The Ash Flat Schools gave many a start on their future

Thursday, March 26, 2009

Many of you may not know it, but there once was a school in Ash Flat. Yes students, first through grade 12, were all proud Eagles.

Earliest records indicate that the community of Ash Flat began in the mid- to late 1820s when this area of Arkansas was considered a territory. The area became a part of Lawrence County, the second county to be formed from the state of Arkansas. In 1868, Sharp County was formed from Lawrence County and named after Ephraim Sharp, a state legislator from Evening Shade.

With increases in population and trade, Ash Flat became a town when a new post office was built in 1856.

People in and around Ash Flat always placed education near the top of their list of priorities. In 1877, students attended Ash Flat Academy.

As the 20th century began, citizens of Ash Flat recognized the need to provide their young people with better educational opportunities.

Local citizens, W. E. Brawley, J. R. Garner, L. D. Phillips and R. E. Sample, each donated $500 to the town with other smaller donations from citizens to raise $5,000 for the construction of a school.

Ash Flat's new school, known locally as "The College," opened its doors in 1905.

At the time, funds to operate the K-12 school came from tuition. Students paid $1 to $3 per month, with $1 extra charge if you took Latin class.

Because of the distance necessary for students to travel for classes, some students boarded in local homes. Boarding fees ranged from $8 to $10 per month.

By 1890, the state began to support the operational costs of schools by providing $0.76 per student ages 6 to 21.

As the area population grew, so did the need to expand the school.

In 1934, the new Ash Flat School building was built of native stone.

Because of the distance each bus route took, and the fact that most roads (even State Highway 62/412) were gravel, the bus ride to school would take 45 minutes to an hour for some students.

In those early days, there were no school buses. The school used pick-up trucks, and built wooden boxes on back to carry the students.

The school bus routes extended in all directions including Agnos, Evening Shade, Liberty Hill and Saddle, with some of the busses making double routes.

One driver would take the students on one route going one direction, then come back to the school, pick up students to go home in another direction.

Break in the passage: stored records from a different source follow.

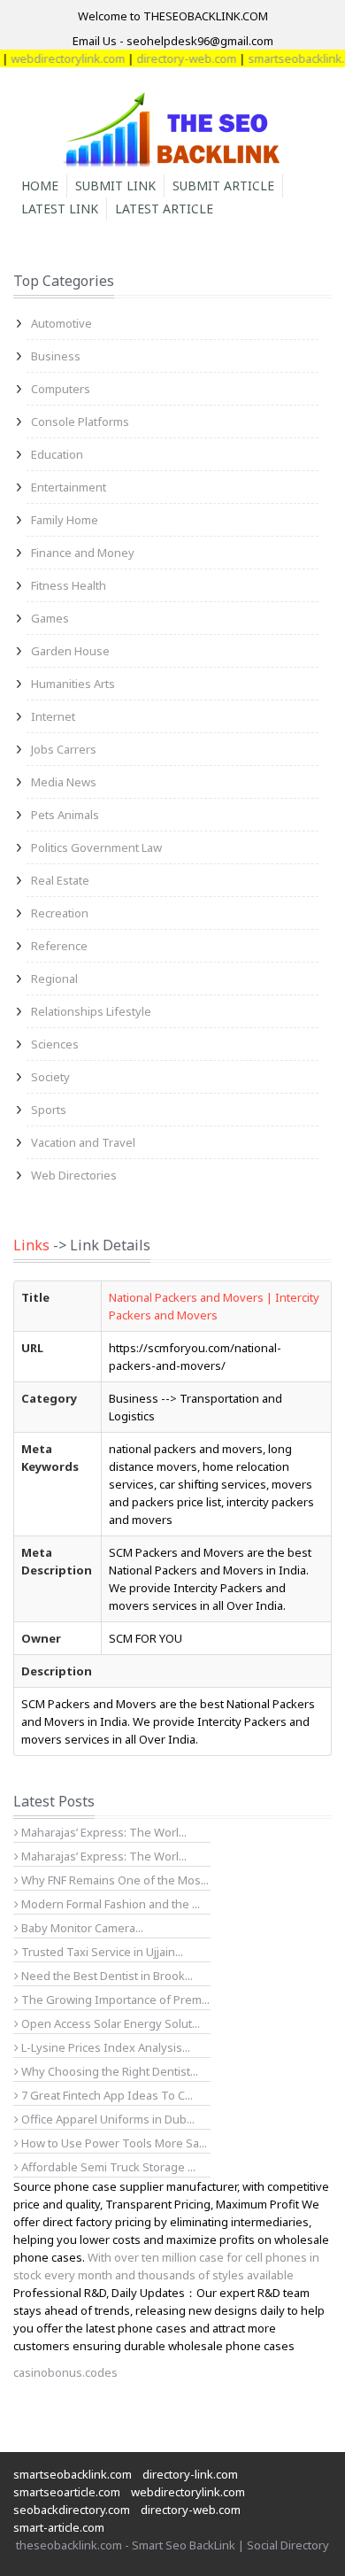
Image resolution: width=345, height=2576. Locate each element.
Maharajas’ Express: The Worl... (103, 1832)
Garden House (70, 651)
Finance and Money (82, 553)
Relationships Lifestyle (91, 1011)
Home (39, 185)
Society (50, 1077)
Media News (63, 782)
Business (55, 356)
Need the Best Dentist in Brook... (106, 1976)
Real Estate (60, 880)
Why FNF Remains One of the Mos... (114, 1880)
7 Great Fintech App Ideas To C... (106, 2095)
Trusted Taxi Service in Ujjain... (101, 1952)
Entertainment (68, 487)
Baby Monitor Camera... (81, 1928)
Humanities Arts (73, 684)
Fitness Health (68, 585)
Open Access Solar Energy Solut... (109, 2023)
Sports (48, 1110)
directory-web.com (174, 58)
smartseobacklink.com (72, 2474)
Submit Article (223, 185)
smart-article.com (58, 2527)
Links (31, 1245)
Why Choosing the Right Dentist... (108, 2071)
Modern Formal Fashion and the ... (109, 1904)
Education (57, 454)
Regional (54, 978)
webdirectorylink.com (188, 2492)
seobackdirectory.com (71, 2510)
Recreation (59, 913)
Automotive (61, 323)
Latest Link (59, 208)
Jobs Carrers (63, 749)
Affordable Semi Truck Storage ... (107, 2167)
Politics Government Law (96, 847)
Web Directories (74, 1175)
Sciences (55, 1044)
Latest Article (164, 208)
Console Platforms (80, 421)
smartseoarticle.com (66, 2492)
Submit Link (115, 185)
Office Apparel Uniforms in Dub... (107, 2119)
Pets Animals (65, 815)
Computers (60, 389)
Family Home (64, 520)
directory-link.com (190, 2474)
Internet (53, 716)
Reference (59, 946)
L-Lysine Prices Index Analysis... (104, 2047)
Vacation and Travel (83, 1142)
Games (50, 618)
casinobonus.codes (65, 2372)
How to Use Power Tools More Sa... (113, 2143)
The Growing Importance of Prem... (114, 1999)
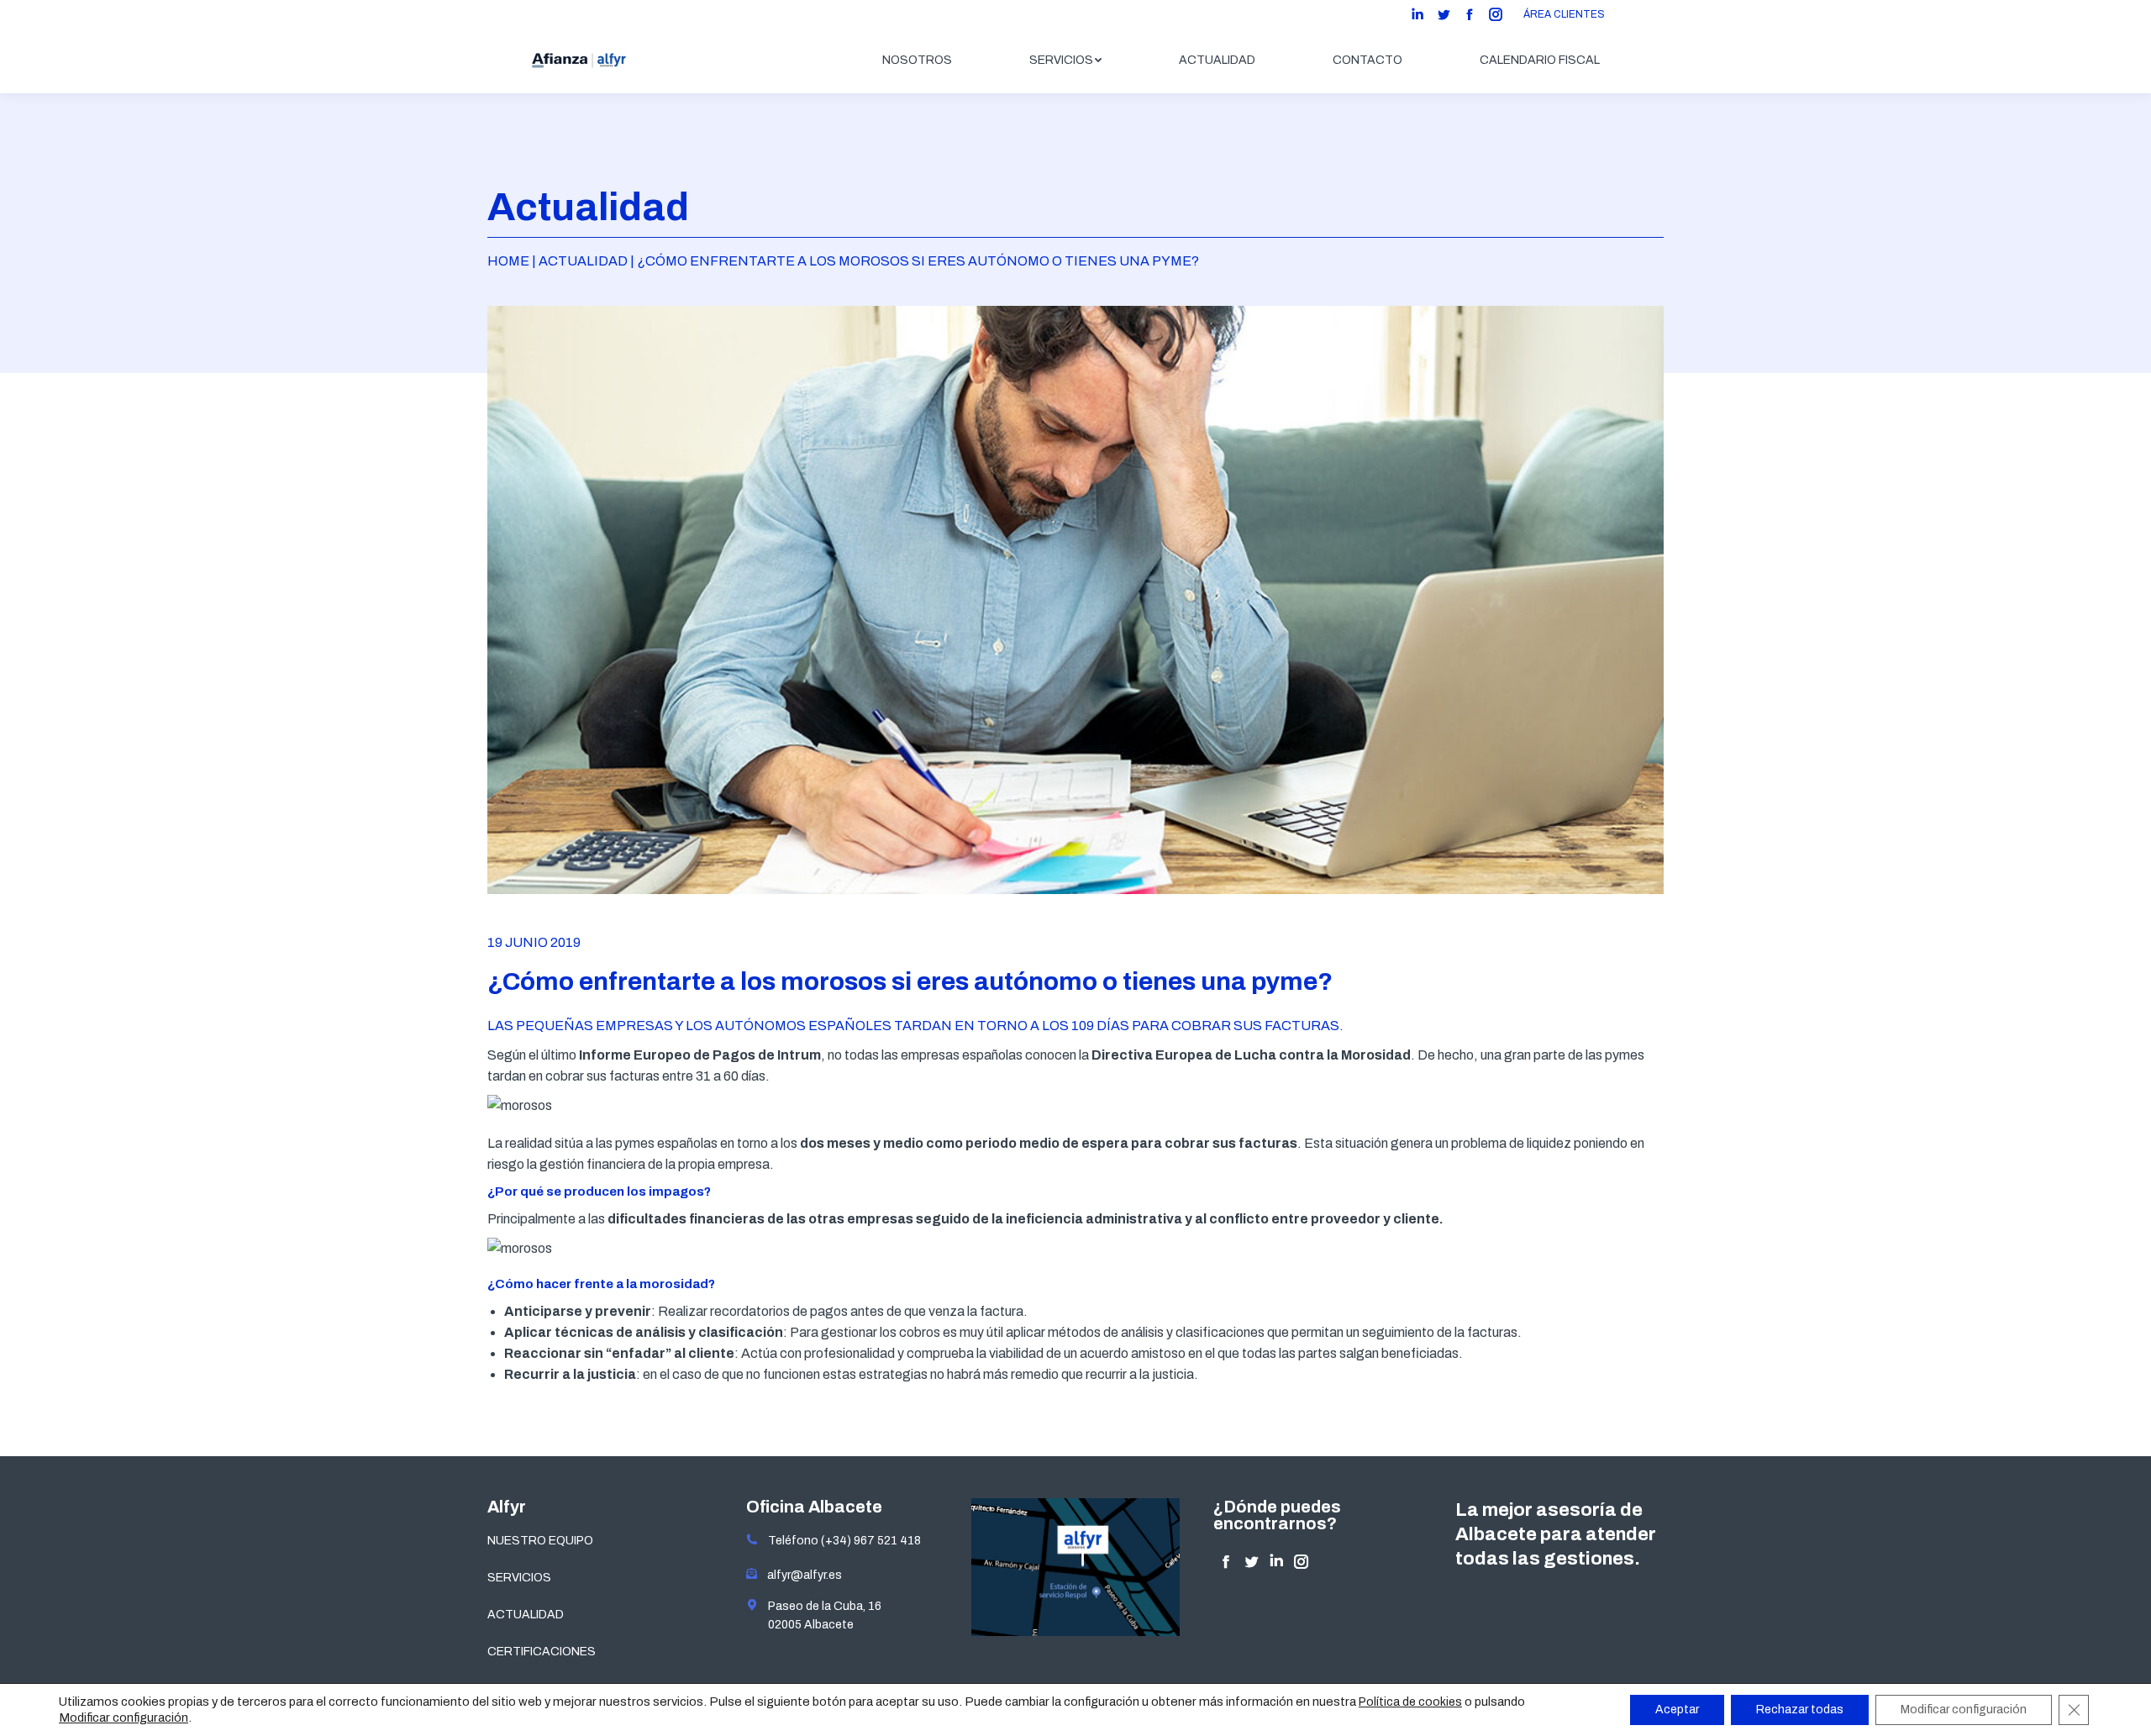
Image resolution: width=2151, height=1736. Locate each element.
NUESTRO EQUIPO (540, 1540)
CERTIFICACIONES (541, 1651)
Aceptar (1677, 1709)
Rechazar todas (1799, 1709)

A tower in the front of the building held a bell which probably came from G.S. Bell Company of Hillsboro, Ohio, which had a 28" yoke.

The bell was rung to begin classes and for special occasions. In the early days, the bell would also toll in respect of a death.

Many students from the Ash Flat Schools have gone on to be successful in business, politics and education.

When the new school was built, a gymnasium, which was funded and built by the WPA, was added.

The Ash Flat Eagles boys' basketball team gained state prominence in 1939, winning the class A state championship.

One of the members of that basketball team, Gordon Carpenter, went on to play at the University of Arkansas.

Carpenter was also selected to play on the 1948 International Olympic Team in London England.

Carpenter was born in Ash Flat in 1919. He was a two-time All-State performer in high school and lettered three years while at Arkansas. He was also an All-SWC basketball selection in 1943. He played six seasons with the Phillips team and was named AAU All-America from 1943-47, scoring 2,366 points. He joined the Denver AAU team in 1948 and was again named All-America in 1950. Carpenter was a Big Eight basketball official and was named to the Helms Hall of Fame in 1960.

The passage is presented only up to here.